A more specific answer to plaintiff's contention as to cases of negligence and multiple counts is found in McDonald v. Providence Telephone Co., 27 R.I. 595, 65 A. 266. That case was decided under section 497 of the Court and Practice Act of 1905. The language of such section appears without change in later statutes and is now § 12 of chap. 542, G.L. 1938. In that case the plaintiff filed an amended declaration of two counts in trespass on the case for negligence. The defendant's demurrer as to the second count of the amended declaration was sustained. The plaintiff then prosecuted a bill of exceptions to such decision, just as plaintiff has done in the instant case. But the court in the McDonald case held in substance and effect that the ruling was made before trial; that other issues were proffered under the first count; and that under the statute the ruling was reviewable only by bill of exceptions brought after the verdict or final decision on the merits, and *280 then only in so far as such ruling may have erroneously affected the verdict or final decision.
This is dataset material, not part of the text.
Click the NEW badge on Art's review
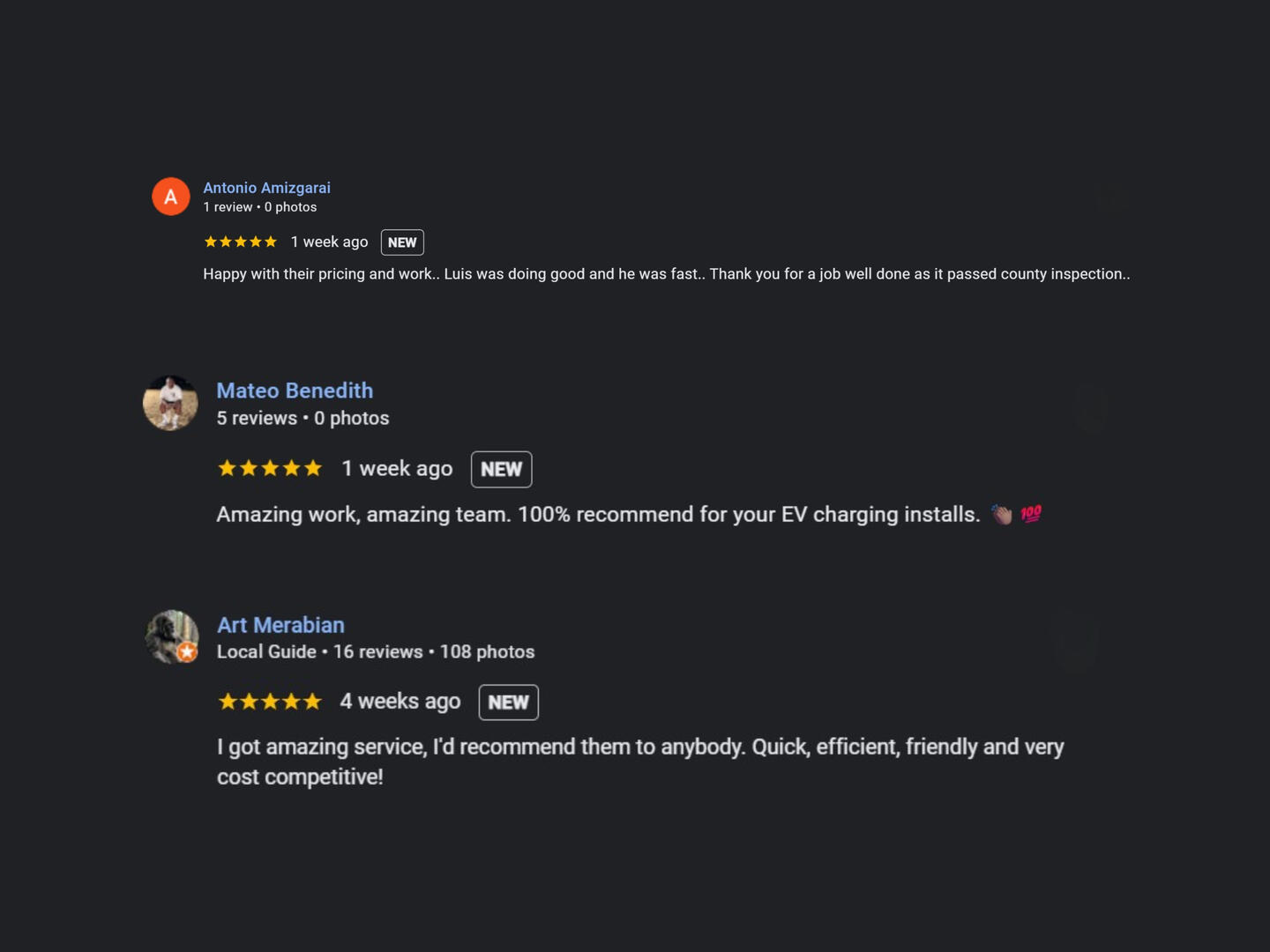The height and width of the screenshot is (952, 1270). 508,702
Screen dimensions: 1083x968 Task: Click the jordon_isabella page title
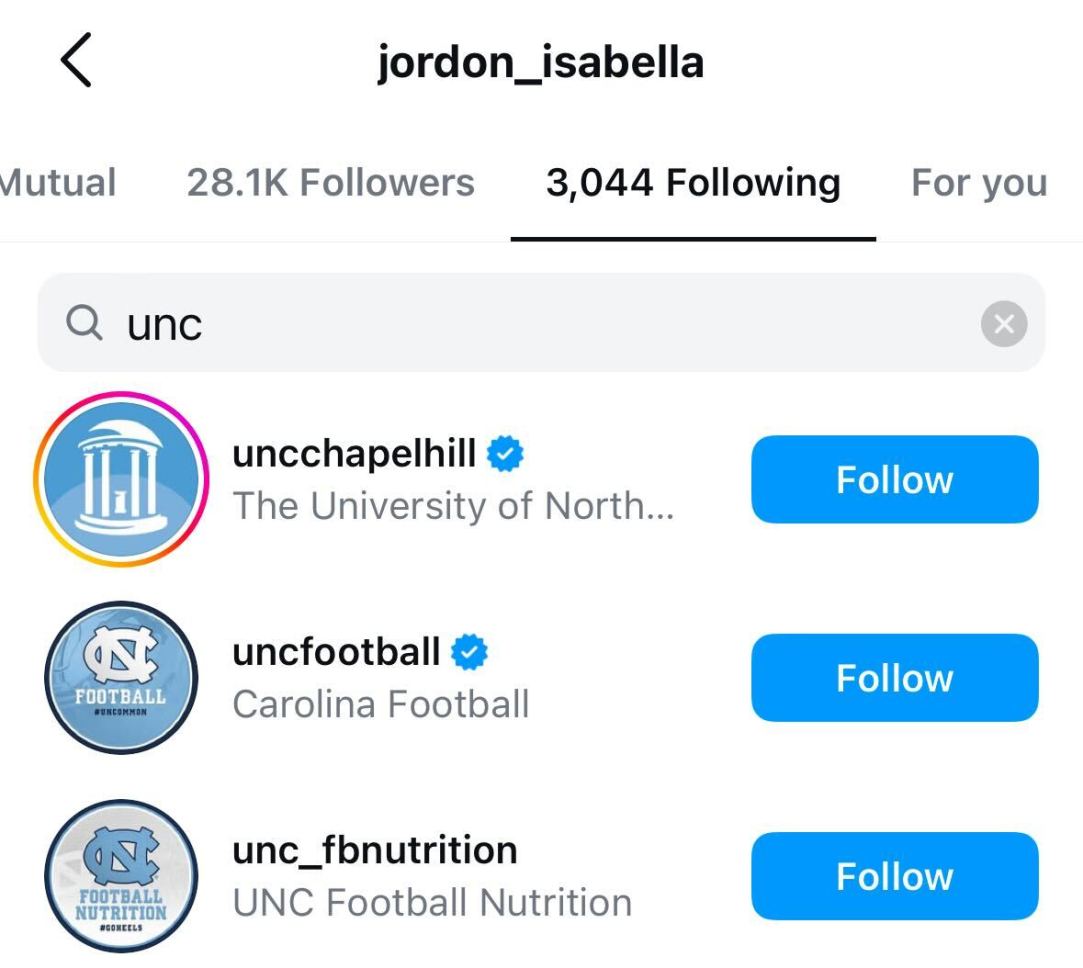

Since the statute governing bills of exceptions is jurisdictional and the ruling in question is not a final decision according to the pertinent decisions of this court, we are of the opinion that we should adhere to the long-established practice and decline to make any further exception in this case as urged by plaintiff. The latter's fear that a judgment may be entered and become res adjudicata in the case is groundless, because the cause of action is still pending for trial in the superior court on the first count of the amended declaration. If plaintiff succeeds in having a verdict or final decision on the merits of the cause rendered in her favor, there will be no reason for her to file a bill of exceptions to have this court review the ruling in question. On the other hand if a final verdict or decision on the merits of the first count should be rendered against her, section 12 of the statute would preserve her right to thereafter include in her bill of exceptions the ruling sustaining defendant's demurrer to the second count. In such an event, the plaintiff's position would not be like that of the defendant in Letendre v. Automobile Ins. Co. of Hartford, 43 R.I. 410, 112 A. 783, where a similar ruling was not passed upon because under section 12 the decision for obvious reasons was not affected thereby.

In each case the defendant's motion to dismiss the plaintiff's bill of exceptions on the ground that it is premature is granted without prejudice, and each case is remitted to the superior court for further proceedings.